ABOUT THIS EXERCISE: Exactly the lines below from the one with "Select the second" up to and including the one with "Click the trash can icon on Delete button" make up the answer, with nothing else added.

------ EXERCISE MATERIAL

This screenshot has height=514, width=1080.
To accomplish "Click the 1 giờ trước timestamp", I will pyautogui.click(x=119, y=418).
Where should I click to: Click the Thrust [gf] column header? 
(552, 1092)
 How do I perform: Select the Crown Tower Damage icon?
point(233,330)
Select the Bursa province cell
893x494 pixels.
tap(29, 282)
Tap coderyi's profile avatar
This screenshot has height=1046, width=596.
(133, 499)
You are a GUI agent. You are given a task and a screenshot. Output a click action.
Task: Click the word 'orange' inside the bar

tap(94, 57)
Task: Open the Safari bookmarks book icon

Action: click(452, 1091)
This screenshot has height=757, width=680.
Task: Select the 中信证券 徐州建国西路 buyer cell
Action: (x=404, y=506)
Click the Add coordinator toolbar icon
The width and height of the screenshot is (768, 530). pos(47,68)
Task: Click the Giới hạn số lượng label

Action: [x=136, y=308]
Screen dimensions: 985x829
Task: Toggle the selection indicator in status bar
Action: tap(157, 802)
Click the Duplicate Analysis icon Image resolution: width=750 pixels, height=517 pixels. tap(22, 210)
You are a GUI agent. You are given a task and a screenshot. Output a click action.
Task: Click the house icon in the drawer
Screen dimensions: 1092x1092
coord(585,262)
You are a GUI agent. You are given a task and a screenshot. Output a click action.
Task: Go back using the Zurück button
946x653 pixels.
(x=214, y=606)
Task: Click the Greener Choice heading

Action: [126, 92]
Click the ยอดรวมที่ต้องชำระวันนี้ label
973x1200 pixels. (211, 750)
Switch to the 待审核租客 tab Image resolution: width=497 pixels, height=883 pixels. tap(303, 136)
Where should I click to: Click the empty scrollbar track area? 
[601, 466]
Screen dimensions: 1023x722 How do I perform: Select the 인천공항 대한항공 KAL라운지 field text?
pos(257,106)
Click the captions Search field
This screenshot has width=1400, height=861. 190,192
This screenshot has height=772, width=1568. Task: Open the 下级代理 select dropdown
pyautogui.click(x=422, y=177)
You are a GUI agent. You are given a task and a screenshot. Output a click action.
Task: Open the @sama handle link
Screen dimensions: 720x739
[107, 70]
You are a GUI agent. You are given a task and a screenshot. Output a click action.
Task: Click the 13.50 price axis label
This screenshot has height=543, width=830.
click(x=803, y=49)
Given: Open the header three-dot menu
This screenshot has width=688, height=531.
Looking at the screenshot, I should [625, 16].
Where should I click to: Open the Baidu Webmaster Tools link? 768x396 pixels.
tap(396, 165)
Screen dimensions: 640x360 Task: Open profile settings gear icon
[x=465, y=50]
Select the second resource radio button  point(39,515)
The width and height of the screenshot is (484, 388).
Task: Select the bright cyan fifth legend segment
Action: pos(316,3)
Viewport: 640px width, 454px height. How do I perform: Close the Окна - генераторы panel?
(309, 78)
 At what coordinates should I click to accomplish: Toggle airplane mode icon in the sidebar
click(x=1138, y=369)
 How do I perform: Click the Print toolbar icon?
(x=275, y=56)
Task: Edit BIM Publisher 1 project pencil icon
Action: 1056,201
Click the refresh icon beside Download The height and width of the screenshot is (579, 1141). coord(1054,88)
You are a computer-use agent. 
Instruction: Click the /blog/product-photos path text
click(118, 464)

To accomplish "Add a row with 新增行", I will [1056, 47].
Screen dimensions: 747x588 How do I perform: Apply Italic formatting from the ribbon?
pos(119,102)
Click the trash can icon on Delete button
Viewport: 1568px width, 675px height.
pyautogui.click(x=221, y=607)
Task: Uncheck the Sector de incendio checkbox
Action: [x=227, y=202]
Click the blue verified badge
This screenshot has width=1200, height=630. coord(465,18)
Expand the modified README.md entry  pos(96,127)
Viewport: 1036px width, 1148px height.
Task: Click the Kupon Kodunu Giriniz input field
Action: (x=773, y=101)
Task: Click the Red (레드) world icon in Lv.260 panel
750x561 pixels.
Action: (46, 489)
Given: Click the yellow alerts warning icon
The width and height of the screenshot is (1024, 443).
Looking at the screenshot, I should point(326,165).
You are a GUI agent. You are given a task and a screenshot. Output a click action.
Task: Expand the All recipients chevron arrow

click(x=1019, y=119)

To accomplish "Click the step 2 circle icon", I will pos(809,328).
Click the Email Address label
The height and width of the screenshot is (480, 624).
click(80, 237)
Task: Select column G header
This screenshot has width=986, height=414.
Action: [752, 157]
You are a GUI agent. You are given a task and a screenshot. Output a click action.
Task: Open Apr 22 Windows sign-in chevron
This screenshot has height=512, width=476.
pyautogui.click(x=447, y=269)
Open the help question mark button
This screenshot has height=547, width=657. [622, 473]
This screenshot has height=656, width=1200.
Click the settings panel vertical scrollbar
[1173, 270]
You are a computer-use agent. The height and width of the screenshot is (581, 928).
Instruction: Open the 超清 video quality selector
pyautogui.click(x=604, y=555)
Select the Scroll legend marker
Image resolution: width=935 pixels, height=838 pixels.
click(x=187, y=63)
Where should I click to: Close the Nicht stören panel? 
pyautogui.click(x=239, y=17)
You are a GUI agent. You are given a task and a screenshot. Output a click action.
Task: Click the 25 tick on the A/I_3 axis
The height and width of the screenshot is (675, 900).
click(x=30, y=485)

------------

EXERCISE RESPONSE:
Select the second resource radio button  point(39,515)
The width and height of the screenshot is (484, 388).
Task: Select the bright cyan fifth legend segment
Action: pos(316,3)
Viewport: 640px width, 454px height. How do I perform: Close the Окна - генераторы panel?
(309, 78)
 At what coordinates should I click to accomplish: Toggle airplane mode icon in the sidebar
click(x=1138, y=369)
 How do I perform: Click the Print toolbar icon?
(x=275, y=56)
Task: Edit BIM Publisher 1 project pencil icon
Action: 1056,201
Click the refresh icon beside Download The height and width of the screenshot is (579, 1141). coord(1054,88)
You are a computer-use agent. 
Instruction: Click the /blog/product-photos path text
click(118, 464)

To accomplish "Add a row with 新增行", I will [1056, 47].
Screen dimensions: 747x588 How do I perform: Apply Italic formatting from the ribbon?
pos(119,102)
Click the trash can icon on Delete button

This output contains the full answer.